Steric Modulation of Protein-Mediated Nanoparticle Assembly: Controlling Cluster Size, Polydispersity, and FRET Responses by Rebalancing Short- and Long-Range Interactions

Understanding and manipulating protein-nanoparticle interactions is of broad interest to fields ranging from nanomedicine to the biological fabrication of functional hierarchical materials.
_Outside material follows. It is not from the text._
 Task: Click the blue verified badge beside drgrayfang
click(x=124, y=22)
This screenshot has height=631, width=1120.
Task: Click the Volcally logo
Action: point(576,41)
This study investigates how steric forces introduced by a pegylated derivative of superfolder green fluorescent protein (sfGFP) that is monofunctional for silica binding modulate the delicate interplay of long-range (electrostatic and van der Waals) and short-range (protein-mediated) interactions in pH-responsive silica nanoparticle (SiNP) assembly by bifunctional silica-binding sfGFP. Increasing the length of the PEG segment and pre-incubating SiNPs with increasing concentrations of pegylated proteins enables precise control over cluster size within the 800–1450 nm range with a sixfold decrease in polydispersity index to a remarkable 0.1 endpoint. Weakening short-range attractive interactions via mutagenesis extends this control to clusters in the 50–250 nm range and reveals that the Förster resonance energy transfer (FRET) efficiency of clusters scales linearly with cluster diameter below 230 nm but increases only by 15% as clusters grow to 1450 nm. These findings enable the development of a system that provides an optical readout to dynamic changes in solution conditions enacted by a combination of pH adjustment and ion charge screening.